### TEXT PASSAGE
- - - - -

In addition to the doubled fines, the Michigan Road Builders Association began a public education campaign called “Give ‘Em A Brake,” and utilized enhanced law enforcement in construction zones. Further, a state grant from the Road Builders allowed local construction companies to increase employee training and education.
While doubled fines were an effective threat to slow a speeding driver, road builders and law enforcement officials suggested that an even greater deterrent would be the points that are assessed to the offending driver's permanent driving record. When points are assessed for violations, the driver's insurance rates generally go up, since insurers are able under the law to add a surcharge to a poor driver's insurance policy, in order to cover the anticipated increased costs stemming from the driver's high accident risk. Generally, the driver's higher insurance rate stays in place for two years, until the points on the record expire.
So, in order to further deter speeding drivers in construction zones on Michigan roads and highways, legislation was passed to increase penalty points, a bill that was enacted as Public Act 149 of 2002.
Recently, however, a Macomb County prosecutor argued before a jury an especially egregious construction zone injury case involving a road worker who came out of a 45-day coma to face over 25 serious health conditions and a years-long recovery. All of his injuries were the result of a reckless driver who traveled at nearly 80 miles per hour through a work zone on I-94 in Macomb County near the Joy Road overpass without a valid driver’s license or car insurance. The driver killed the survivor’s co-worker immediately upon colliding with the pair of road workers on August 9, 2002. The workers were installing a dynamic lane merge system—a system developed to help motorists get through a work zone safer and more efficiently.

- - - - -

### DATA PROVIDED
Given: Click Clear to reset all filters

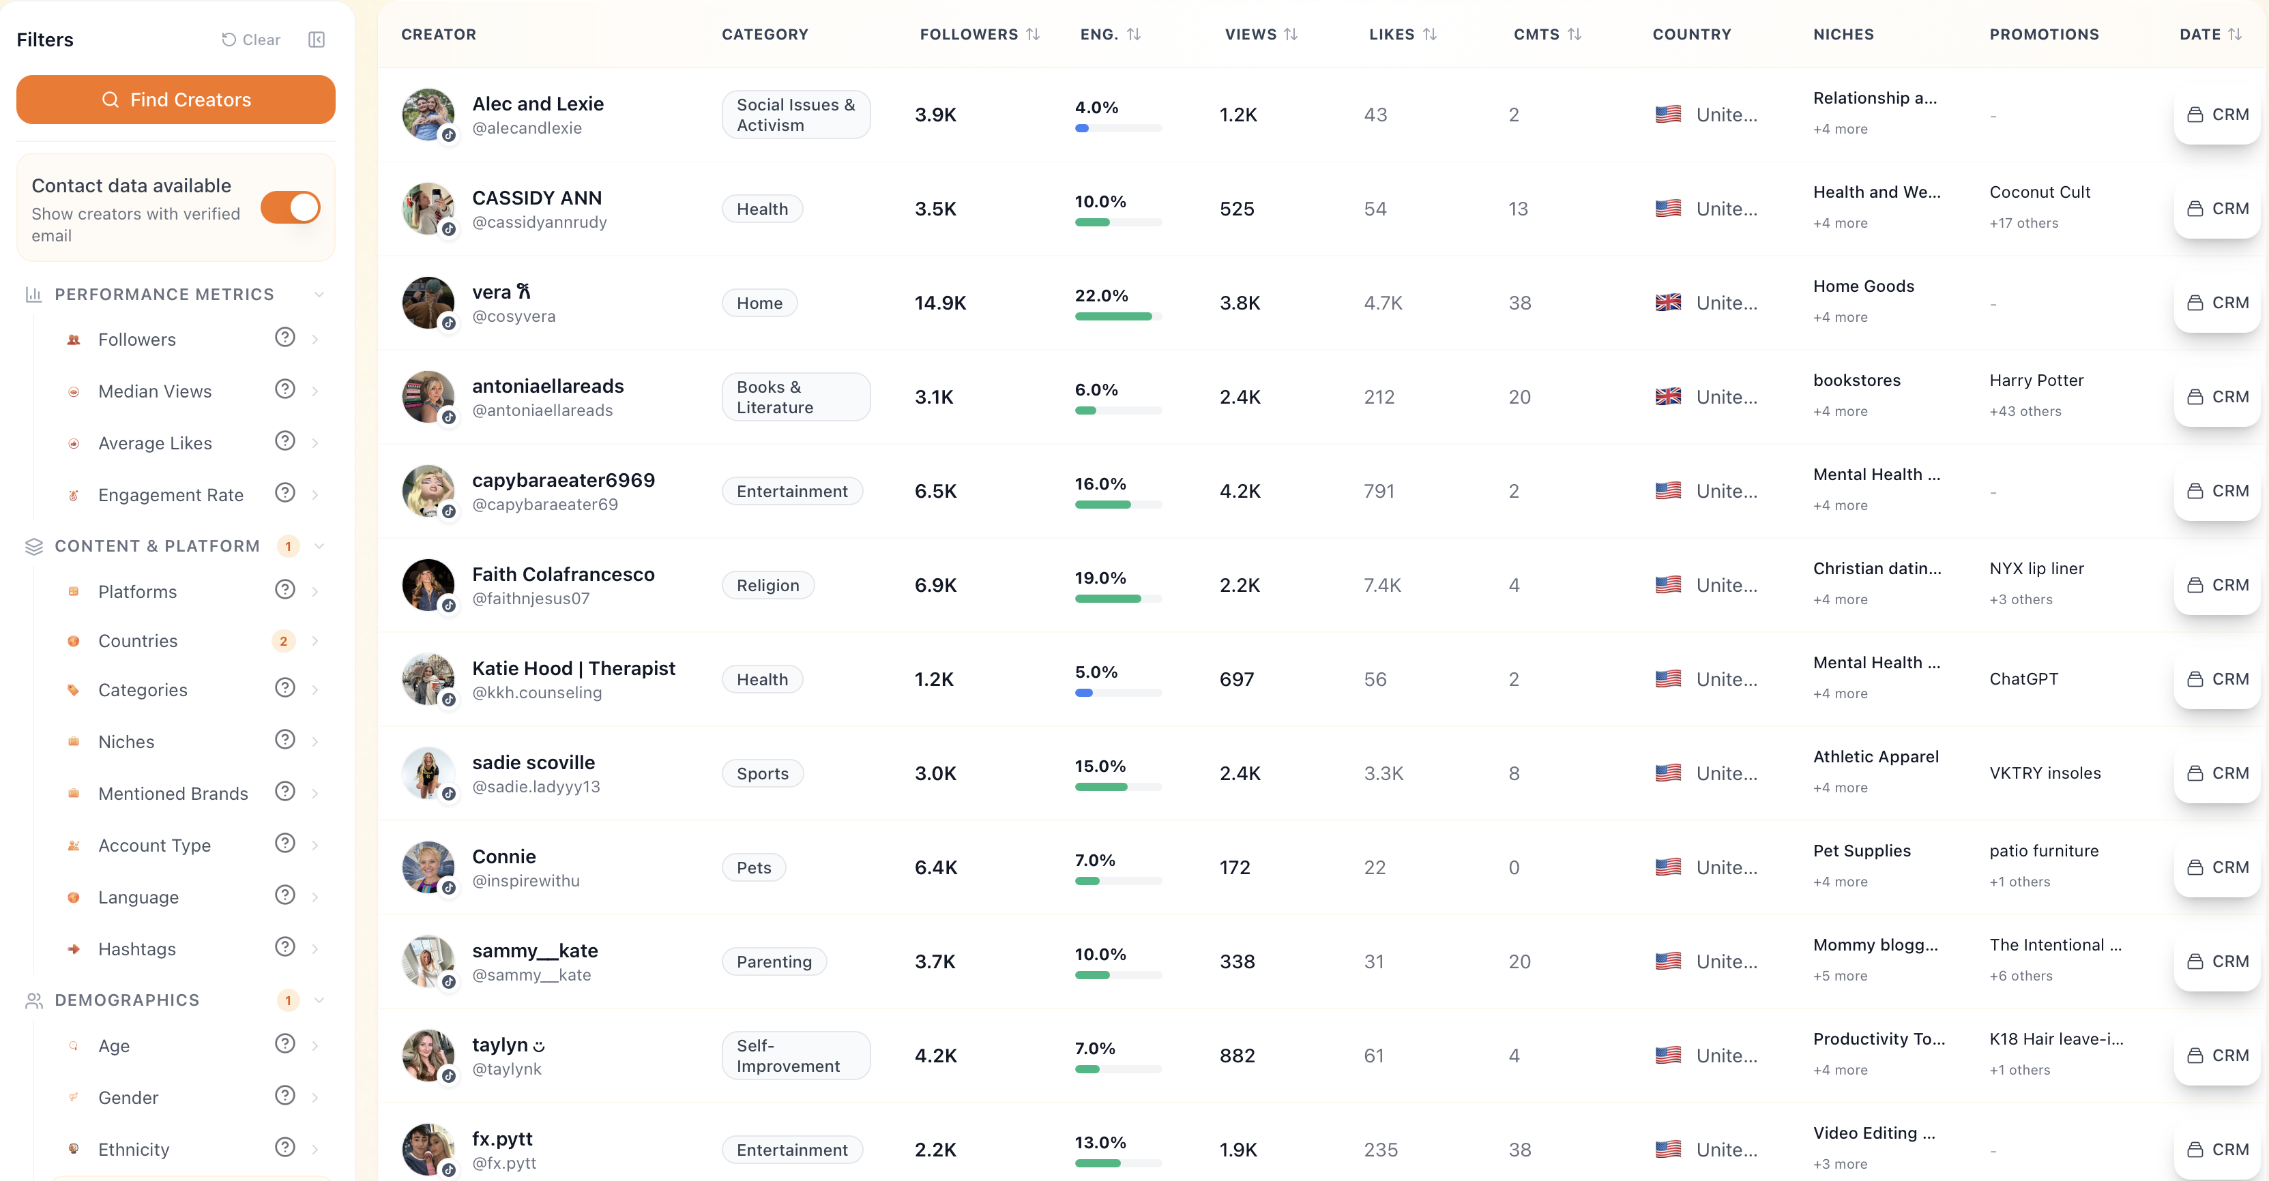Looking at the screenshot, I should pyautogui.click(x=250, y=40).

- - - - -

### REQUIREMENTS
Reproduce the passage on Michigan work-zone penalties verbatim, between "Recently, however, a" and "and more efficiently.", inclusive. The data has no connection to the passage on Michigan work-zone penalties.

### ANSWER BELOW
Recently, however, a Macomb County prosecutor argued before a jury an especially egregious construction zone injury case involving a road worker who came out of a 45-day coma to face over 25 serious health conditions and a years-long recovery. All of his injuries were the result of a reckless driver who traveled at nearly 80 miles per hour through a work zone on I-94 in Macomb County near the Joy Road overpass without a valid driver’s license or car insurance. The driver killed the survivor’s co-worker immediately upon colliding with the pair of road workers on August 9, 2002. The workers were installing a dynamic lane merge system—a system developed to help motorists get through a work zone safer and more efficiently.